-- Task to complete --
After locating the line with "For every named target in this 357×2576" in the data that follows, return it and every later line exactly, up to and including the line with "[Horror soundscape composers".

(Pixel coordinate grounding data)
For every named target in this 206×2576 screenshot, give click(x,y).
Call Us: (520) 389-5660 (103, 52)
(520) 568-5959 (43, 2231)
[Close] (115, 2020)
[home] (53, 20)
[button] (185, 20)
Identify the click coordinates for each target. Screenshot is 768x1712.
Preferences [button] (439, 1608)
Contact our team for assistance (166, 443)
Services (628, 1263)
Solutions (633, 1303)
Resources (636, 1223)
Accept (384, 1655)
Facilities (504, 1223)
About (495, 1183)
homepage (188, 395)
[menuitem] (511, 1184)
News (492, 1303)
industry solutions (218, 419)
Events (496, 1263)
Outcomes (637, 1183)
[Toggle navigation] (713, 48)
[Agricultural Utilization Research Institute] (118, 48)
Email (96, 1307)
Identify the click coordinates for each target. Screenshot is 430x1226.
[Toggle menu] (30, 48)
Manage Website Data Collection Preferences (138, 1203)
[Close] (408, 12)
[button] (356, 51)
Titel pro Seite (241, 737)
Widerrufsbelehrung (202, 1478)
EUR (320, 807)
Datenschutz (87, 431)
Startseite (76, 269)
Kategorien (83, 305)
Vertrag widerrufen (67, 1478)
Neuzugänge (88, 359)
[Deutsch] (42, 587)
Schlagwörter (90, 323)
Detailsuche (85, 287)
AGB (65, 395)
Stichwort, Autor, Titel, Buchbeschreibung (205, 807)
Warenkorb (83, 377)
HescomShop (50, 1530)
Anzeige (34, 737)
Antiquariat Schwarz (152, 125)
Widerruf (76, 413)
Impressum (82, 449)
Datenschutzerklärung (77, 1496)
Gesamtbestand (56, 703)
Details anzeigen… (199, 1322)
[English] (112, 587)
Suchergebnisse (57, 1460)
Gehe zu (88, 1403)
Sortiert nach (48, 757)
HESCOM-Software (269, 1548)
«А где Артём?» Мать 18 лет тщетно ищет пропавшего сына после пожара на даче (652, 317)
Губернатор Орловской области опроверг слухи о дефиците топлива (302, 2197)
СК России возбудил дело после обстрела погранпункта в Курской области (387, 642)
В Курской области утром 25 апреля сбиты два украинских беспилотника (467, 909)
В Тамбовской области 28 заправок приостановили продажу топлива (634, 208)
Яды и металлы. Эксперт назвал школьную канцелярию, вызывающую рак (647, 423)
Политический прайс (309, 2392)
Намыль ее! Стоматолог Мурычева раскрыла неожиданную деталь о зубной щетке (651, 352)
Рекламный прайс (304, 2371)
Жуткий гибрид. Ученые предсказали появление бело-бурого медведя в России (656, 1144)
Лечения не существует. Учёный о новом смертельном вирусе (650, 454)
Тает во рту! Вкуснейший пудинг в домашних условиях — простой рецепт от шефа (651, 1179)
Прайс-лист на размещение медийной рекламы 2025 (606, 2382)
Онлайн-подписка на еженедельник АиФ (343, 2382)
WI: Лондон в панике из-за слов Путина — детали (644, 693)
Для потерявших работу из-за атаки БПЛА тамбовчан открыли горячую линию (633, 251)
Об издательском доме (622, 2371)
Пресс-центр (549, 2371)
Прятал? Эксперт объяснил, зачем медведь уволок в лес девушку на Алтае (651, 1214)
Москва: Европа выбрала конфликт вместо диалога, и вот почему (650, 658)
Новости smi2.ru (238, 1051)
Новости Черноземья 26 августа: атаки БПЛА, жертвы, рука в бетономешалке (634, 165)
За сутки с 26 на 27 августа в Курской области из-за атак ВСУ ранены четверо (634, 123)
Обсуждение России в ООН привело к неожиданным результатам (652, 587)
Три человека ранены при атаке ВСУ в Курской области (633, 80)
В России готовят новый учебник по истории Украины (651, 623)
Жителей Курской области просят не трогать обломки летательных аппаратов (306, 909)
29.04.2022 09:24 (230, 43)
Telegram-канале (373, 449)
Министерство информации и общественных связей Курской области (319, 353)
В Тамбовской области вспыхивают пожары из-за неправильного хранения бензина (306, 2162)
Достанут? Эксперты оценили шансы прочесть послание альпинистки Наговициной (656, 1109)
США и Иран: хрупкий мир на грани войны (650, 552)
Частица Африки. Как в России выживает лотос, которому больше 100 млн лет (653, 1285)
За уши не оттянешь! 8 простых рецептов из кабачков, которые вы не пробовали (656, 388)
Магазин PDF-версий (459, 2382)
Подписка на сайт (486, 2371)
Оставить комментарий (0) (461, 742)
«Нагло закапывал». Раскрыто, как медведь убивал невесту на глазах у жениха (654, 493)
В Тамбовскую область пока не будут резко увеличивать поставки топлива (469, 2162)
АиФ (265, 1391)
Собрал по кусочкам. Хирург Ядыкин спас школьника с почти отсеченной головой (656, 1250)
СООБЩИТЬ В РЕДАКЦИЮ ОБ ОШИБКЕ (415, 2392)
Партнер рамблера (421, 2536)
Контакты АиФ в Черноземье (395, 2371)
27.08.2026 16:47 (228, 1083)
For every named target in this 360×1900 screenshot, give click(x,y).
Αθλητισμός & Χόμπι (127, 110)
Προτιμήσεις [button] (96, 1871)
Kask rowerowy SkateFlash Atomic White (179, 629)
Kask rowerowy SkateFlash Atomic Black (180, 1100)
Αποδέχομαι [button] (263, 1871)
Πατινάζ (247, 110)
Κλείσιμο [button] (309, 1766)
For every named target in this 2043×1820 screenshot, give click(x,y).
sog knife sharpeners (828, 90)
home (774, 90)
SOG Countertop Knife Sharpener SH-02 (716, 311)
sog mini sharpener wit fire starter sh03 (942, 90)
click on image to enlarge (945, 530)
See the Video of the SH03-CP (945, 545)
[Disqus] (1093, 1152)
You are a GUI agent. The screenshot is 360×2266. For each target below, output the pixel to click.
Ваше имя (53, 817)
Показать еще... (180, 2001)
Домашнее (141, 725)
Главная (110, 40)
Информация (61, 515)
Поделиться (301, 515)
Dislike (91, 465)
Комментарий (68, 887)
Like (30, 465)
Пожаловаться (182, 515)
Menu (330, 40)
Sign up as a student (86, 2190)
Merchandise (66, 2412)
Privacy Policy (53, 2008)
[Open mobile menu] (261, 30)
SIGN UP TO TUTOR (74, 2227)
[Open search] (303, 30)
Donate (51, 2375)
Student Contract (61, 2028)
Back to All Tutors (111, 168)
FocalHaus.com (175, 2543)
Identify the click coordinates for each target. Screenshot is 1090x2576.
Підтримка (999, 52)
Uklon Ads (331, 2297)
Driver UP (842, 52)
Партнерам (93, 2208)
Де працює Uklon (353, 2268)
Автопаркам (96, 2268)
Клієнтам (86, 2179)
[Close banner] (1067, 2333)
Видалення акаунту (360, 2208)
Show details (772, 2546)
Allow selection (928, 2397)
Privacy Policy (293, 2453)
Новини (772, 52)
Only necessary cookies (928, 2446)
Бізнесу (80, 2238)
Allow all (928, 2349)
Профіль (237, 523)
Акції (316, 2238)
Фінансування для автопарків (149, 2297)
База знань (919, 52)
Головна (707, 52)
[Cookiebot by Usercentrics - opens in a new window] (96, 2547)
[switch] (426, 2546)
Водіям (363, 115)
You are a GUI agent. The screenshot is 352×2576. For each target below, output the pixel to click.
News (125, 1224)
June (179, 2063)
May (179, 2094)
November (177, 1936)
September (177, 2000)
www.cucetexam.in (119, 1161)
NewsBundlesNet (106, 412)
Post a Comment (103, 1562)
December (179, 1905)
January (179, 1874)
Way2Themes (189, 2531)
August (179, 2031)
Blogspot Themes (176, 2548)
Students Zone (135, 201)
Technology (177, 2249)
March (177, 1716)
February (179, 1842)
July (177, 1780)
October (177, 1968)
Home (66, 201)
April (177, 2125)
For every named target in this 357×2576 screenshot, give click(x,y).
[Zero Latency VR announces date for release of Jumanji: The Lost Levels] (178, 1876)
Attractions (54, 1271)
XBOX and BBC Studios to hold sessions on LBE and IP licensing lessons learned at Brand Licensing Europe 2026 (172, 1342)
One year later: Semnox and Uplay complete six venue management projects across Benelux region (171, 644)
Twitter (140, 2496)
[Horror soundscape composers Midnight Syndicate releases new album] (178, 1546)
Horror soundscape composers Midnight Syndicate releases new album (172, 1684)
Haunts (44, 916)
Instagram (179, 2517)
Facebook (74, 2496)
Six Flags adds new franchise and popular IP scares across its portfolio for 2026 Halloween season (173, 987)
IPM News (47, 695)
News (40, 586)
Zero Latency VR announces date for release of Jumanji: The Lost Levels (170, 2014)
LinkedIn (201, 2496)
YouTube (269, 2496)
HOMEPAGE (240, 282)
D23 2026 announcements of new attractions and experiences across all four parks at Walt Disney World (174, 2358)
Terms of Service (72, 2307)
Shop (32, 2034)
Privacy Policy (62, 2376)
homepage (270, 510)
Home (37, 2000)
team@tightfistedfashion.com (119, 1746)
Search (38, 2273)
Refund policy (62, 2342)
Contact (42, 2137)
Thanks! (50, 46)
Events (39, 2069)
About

-- Response below --
For every named target in this 357×2576 screenshot, give click(x,y).
[Zero Latency VR announces date for release of Jumanji: The Lost Levels] (178, 1876)
Attractions (54, 1271)
XBOX and BBC Studios to hold sessions on LBE and IP licensing lessons learned at Brand Licensing Europe 2026 (172, 1342)
One year later: Semnox and Uplay complete six venue management projects across Benelux region (171, 644)
Twitter (140, 2496)
[Horror soundscape composers Midnight Syndicate releases new album] (178, 1546)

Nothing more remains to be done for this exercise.